La huella imborrable que dejó el director de "Otto e mezzo" trazó un fresco lleno de símbolos, un mosaico de estereotipos y un universo onírico que muchos buscan aún al perderse por Roma.
De algún modo Roma es aquella ciudad imaginada por Fellini. Pero "la 'Dolce Vita' se acabó", sentencia Cavicchia
La diva interpretada por Anita Ekberg, que repite hasta la saciedad su llegada al aeropuerto para posar ante los fotógrafos, el intelectual atormentado o el cazador de imágenes comprometidas, bautizado "paparazzo", desfilan por esa fantasía hecha realidad, fragmentada en escenas paradigma de una agridulce "noche romana".
Poco queda ya de aquellas reuniones de los "paparazzi" en la Via Veneto de Roma, pero la magia con que el maestro de los sueños dotó a "La Dolce Vita", con sus más sorprendentes contradicciones, conserva algunos rincones, como el famoso Café de París, que Fellini retrató y convirtió en uno de los centros del glamour del cine europeo.
Ese histórico local, icono de un mundo tan extravagante como vacío, corrupto y abocado al naufragio, es hoy de la mafia de Calabria, la Ndrangheta, que lo adquirió hace un año por 6 millones de euros.
Tampoco ha sido estelar el destino de discotecas como Jackie O', símbolo de la vida nocturna romana, frecuentada por Grace Kelly, Jacqueline Bisset, Marcello Mastroianni o Vittorio Gassman y, en los noventa, punto de encuentro de criminales.
Pero si uno se aleja de Via Veneto encontrará uno de los lugares más vivos de esa "Belle Époque" italiana, que hizo de la Ciudad Eterna un centro de celebridades durante los rodajes de "Ben Hur" o "Quo Vadis": la Taverna Flavia, un restaurante que el tiempo ha convertido en museo fotográfico, dirigido por Mimmo Cavicchia desde hace cuatro décadas.

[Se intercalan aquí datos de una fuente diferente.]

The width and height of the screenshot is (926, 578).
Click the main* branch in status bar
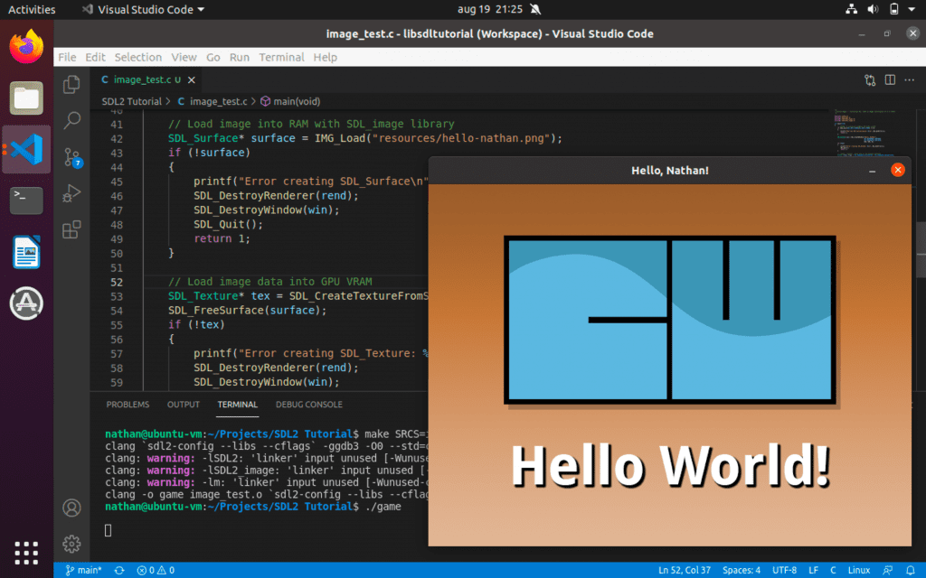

Las paredes del establecimiento, entre los favoritos de las estrellas también en la actualidad, son un mural en el que lucen centenares de firmas y rostros conocidos, desde Sofia Loren y Audrey Hepburn hasta Woody Allen o Pedro Almodóvar.
Testigo de historias de cine como el romance entre Richard Burton y Elizabeth Taylor, máxima protagonista del local con una sala con su nombre. Ahí están enmarcadas sus sandalias de "Cleopatra" que "Liz" regaló a Cavicchia cuando rodó la película.
"Los protagonistas de la 'Dolce Vita' eran los actores, y los espectadores salieron a la calle para vivir y actuar como ellos. Cada uno se sentía protagonista a su manera", afirma Cavicchia en una entrevista con EFE.
Así nacieron las ganas de recuperar el tiempo perdido, de vivir una locura que Fellini inmortalizó con la mítica escena en la Fontana di Trevi, cuyas aguas tienen aún la huella de Anita Ekberg.
De algún modo Roma es aquella ciudad imaginada por Fellini. Pero "la 'Dolce Vita' se acabó", sentencia Cavicchia. "Ya no existen esos grandes personajes, ahora los actores sólo están un día para presentar su película y están condicionados por sus agentes publicitarios. Además, la gente está invadida por la televisión. Si Gran Hermano bate récord de audiencia, ¿qué "Dolce Vita" es? ¡Es la amarga vida!".
Por Via Veneto desfilan ejecutivos, se erigen sedes de grandes bancos y hoteles de 5 estrellas. Solo placas conmemorativas, fotografías y algunos bares como el emblemático Harry's Bar, que aún conserva su luz, son un reclamo para nostálgicos que quieran respirar los resquicios de aquella "Dolce Vita".